[begin Page]
And 7½ does indeed capture these things – it is full of lavish and finely detailed descriptions of landscapes, the ocean and the inlet that surround the coastal town where the narrator is staying, sweeping changes in the weather, animals and birds, as well as the small human interactions he witnesses while walking in the town, and the people he watches in passing. Bodies are of particular importance, with the narration often lingering on details of their forms – and paying close attention to the sensations and operations of the body, walking and swimming and lying in the sun, and eating, showering, urination. Tsiolkas’s interest here is in what he describes as “the essential relationship” between the sensual and creativity and the “wondrous alchemy” they work on each other; as well as on the erotic, where “everything begins”. And this ever-present physicality, this sense of liveliness in and alertness to the world is the biggest pleasure of the book – it is sumptuous and evocative, and, indeed, beautiful – a celebration.
[end Page]
[begin Excerpted data]
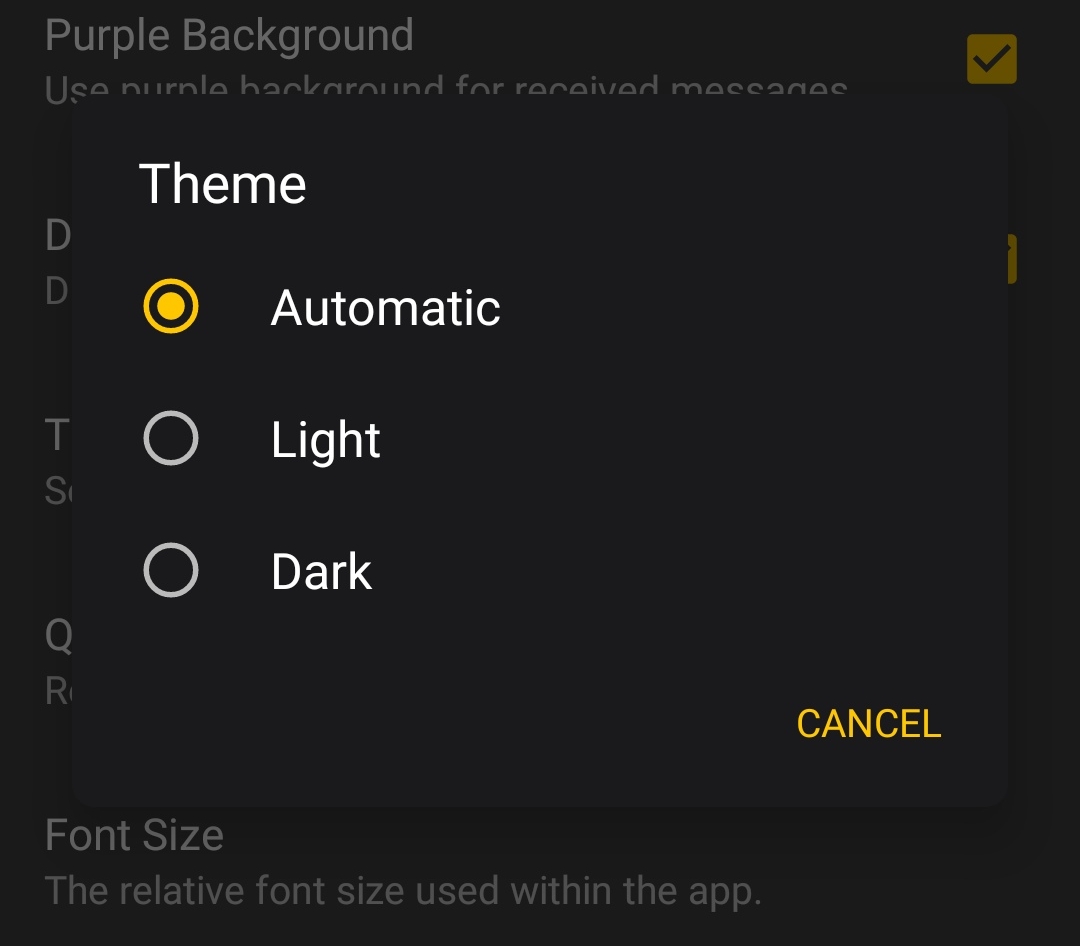Pick the Dark theme radio button
This screenshot has width=1080, height=946.
171,570
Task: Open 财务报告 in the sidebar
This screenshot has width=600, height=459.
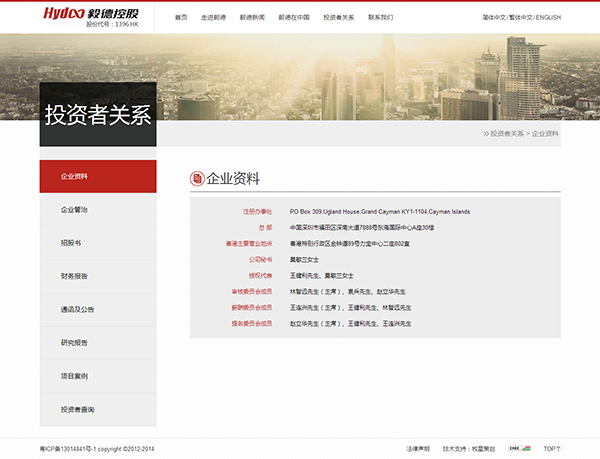Action: (x=75, y=276)
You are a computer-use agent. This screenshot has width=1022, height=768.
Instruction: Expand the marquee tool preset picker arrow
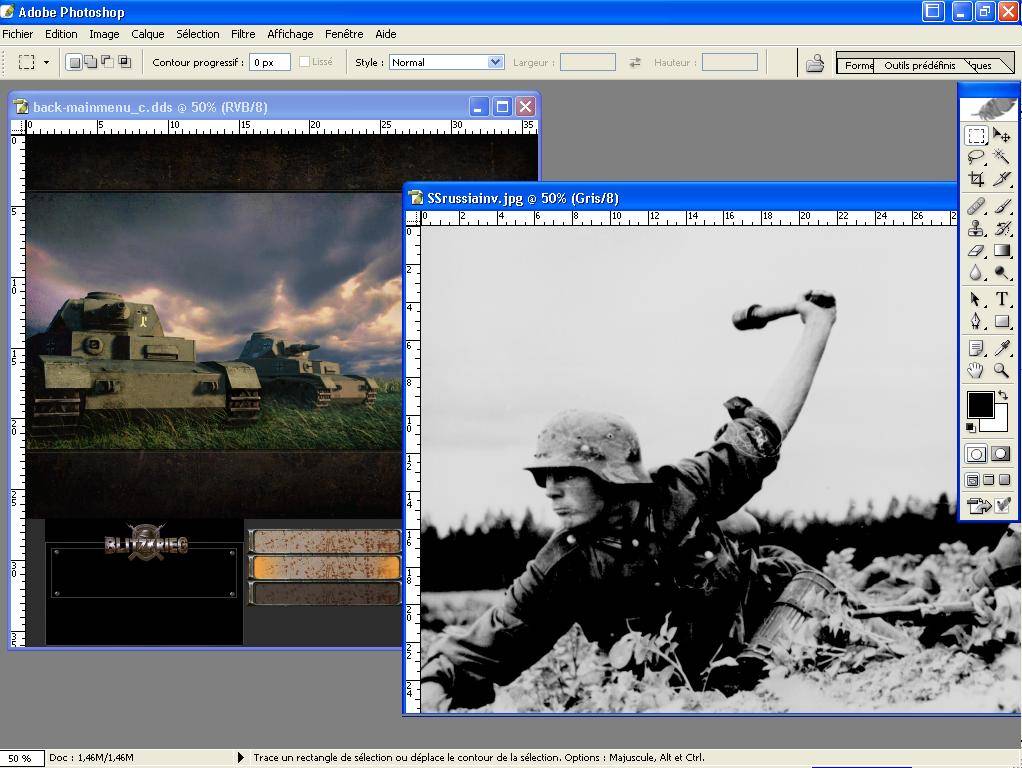coord(46,62)
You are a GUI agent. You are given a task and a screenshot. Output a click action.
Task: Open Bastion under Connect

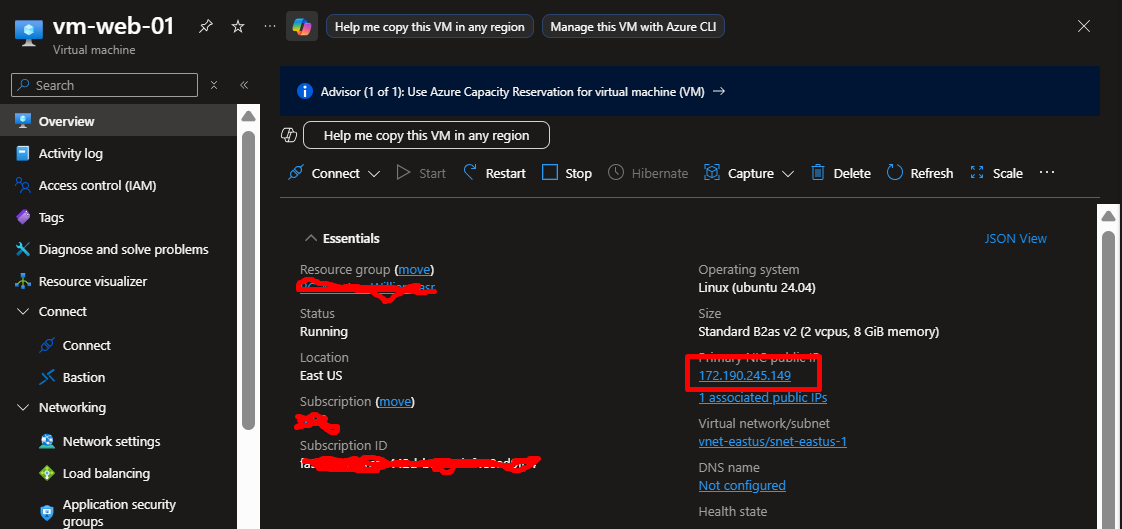click(84, 377)
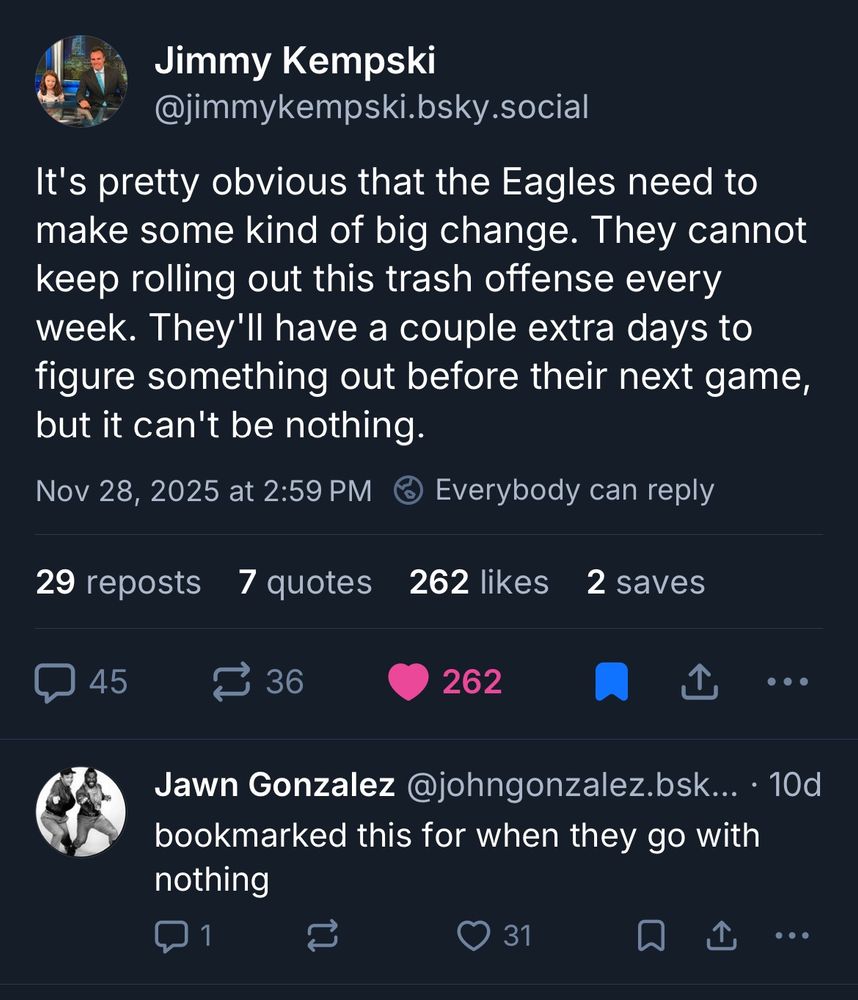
[end Excerpted data]
→ **Job**: Continue the passage on Tsiolkas's novel 7½ that appears before the material, starting after its last sentence.

→ **Task answer**:
But this beauty is positioned strangely within the novel, especially as its multiple layers of narrative and artifice accrue. The narrator’s book about beauty is one that he sees as standing separate from those big issues, from everything happening in the world that he says “should concern” him – and by extension, from contemporary novels as a whole, which are “arrogant”, “naive” and full of “moralism” at the expense of imagination. When the narrator visits a friend in a nearby town, she takes him to task for the renunciation she sees in these ideas: “We have grown old,” she says, “And you have grown soft.” It’s a clever move, dramatising this argument and these two aesthetic positions, in no small part because it allows Tsiolkas to consciously indicate his awareness of the political implications of his project. But it also feels disingenuous – because any opposition to the narrator’s repeated assertion that it is too much “priggish and scolding” focus on the political that has so enfeebled contemporary fiction inevitably reads itself as priggish and scolding, and proof of Tsiolkas’s point.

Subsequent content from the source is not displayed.